NodeJS JSON.parse(...) takes forever to finish (under debugger in WebStorm)


EDIT

The problem seems to be related to WebStorm itself, it seems that it doesn't want to work with objects containing huge amount of nested objects. Neither it wants to show the object contents inside Watches window. The problem is kinda strange because I'm able to inspect the string, it is loaded blazingly fast. Seems like a WebStorm issue


I have a relatively big JSON file 4.9mb that I need to process in NodeJS, the file is stored in file system and is loadded using following lines of code:

var path = require('path');

var filename = path.join(__dirname, 'db_asci.json');
var fs = require('fs');

var content = fs.readFileSync(filename);

debugger;
var decycledObj = JSON.parse(content);
debugger;

The problem is that after the first debugger; breakpoint is hit, the second one is not, I'm waiting for more than 20 minutes and nothing, one processor core is loadded at 100%. I'm unable to debug the function because it's native.

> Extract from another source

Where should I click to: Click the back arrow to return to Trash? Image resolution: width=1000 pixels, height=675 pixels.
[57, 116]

Here is ASCI version of JSON

Here is UTF8 version of JSON

What am I doing wrong?


Solution

  • The problem you are running in to is not JSON parsing taking too long. Indeed, try this:

    var start = Date.now();
    var obj = JSON.parse(fs.readFileSync(filename));
    console.log('Took', Date.now() - start, 'ms');
    

    You'll probably see that it took less than a second or so.

    What you are running into is an issue with the debugger itself – the observer effect. The act of observing a system changes that system.

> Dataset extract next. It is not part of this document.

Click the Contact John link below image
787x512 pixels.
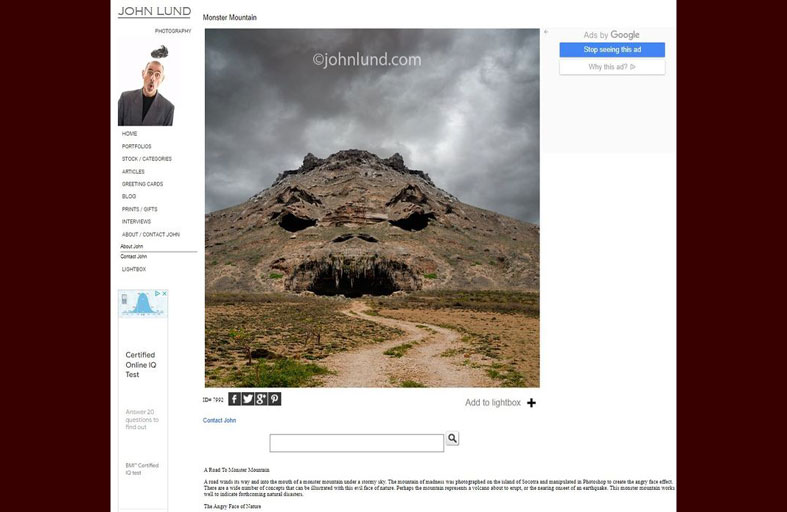click(x=219, y=421)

    I assume you're using node-inspector. Whenever you have an extremely large, complex object, it is extremely expensive to load the object into the inspector. While it is doing so, your node process will peg the CPU and the event loop is paused.

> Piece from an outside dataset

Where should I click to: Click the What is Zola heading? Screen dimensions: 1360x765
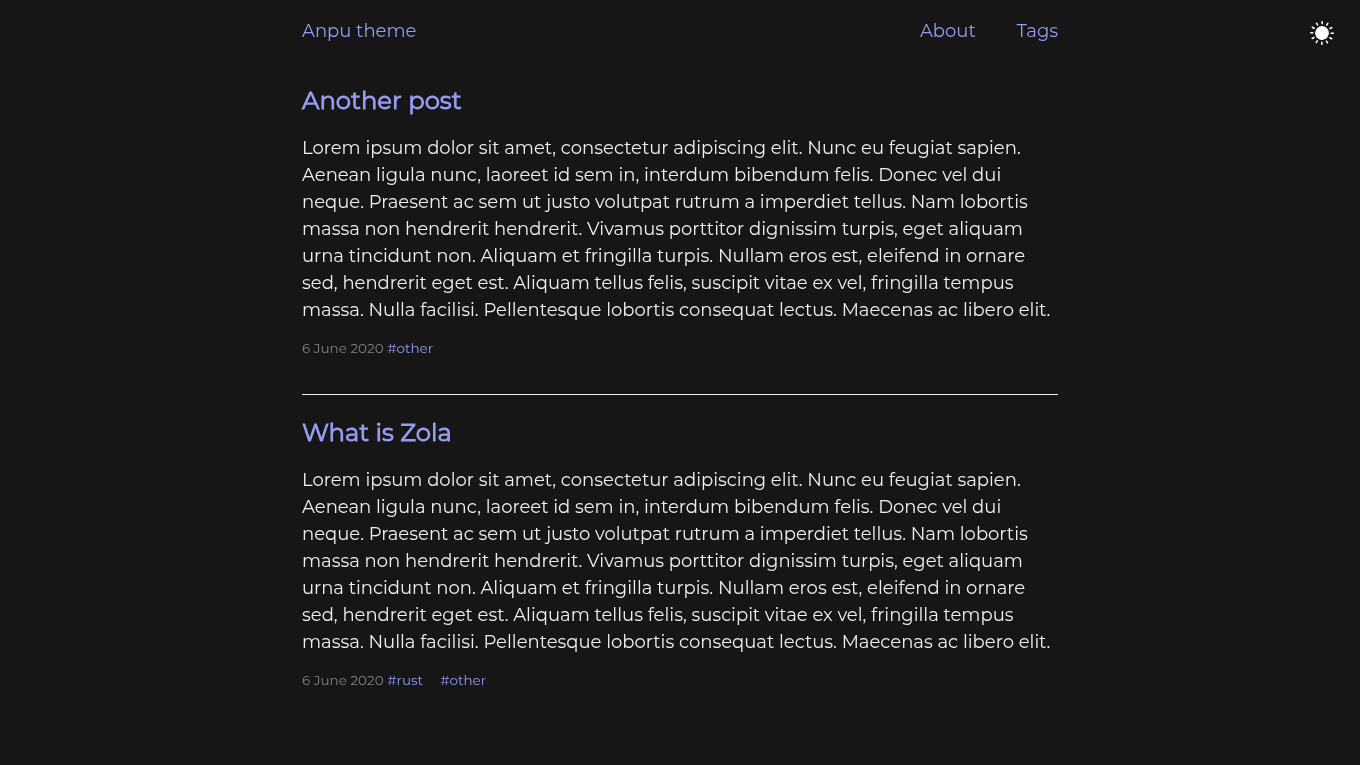376,433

    My guess is that the JSON is parsed and a huge (given that we're dealing with 5MB) object is created. Node then hits the second debugger, and the inspector needs to load locals. The excruciatingly slow process begins, and the inspector won't show that you've hit a breakpoint until it finishes. So to you it just looks frozen.

    Try replacing your JSON file with something small (like {a:1}). It should load quickly.


    Do you really need to visually inspect the entire object? There are tools better suited for viewing JSON files.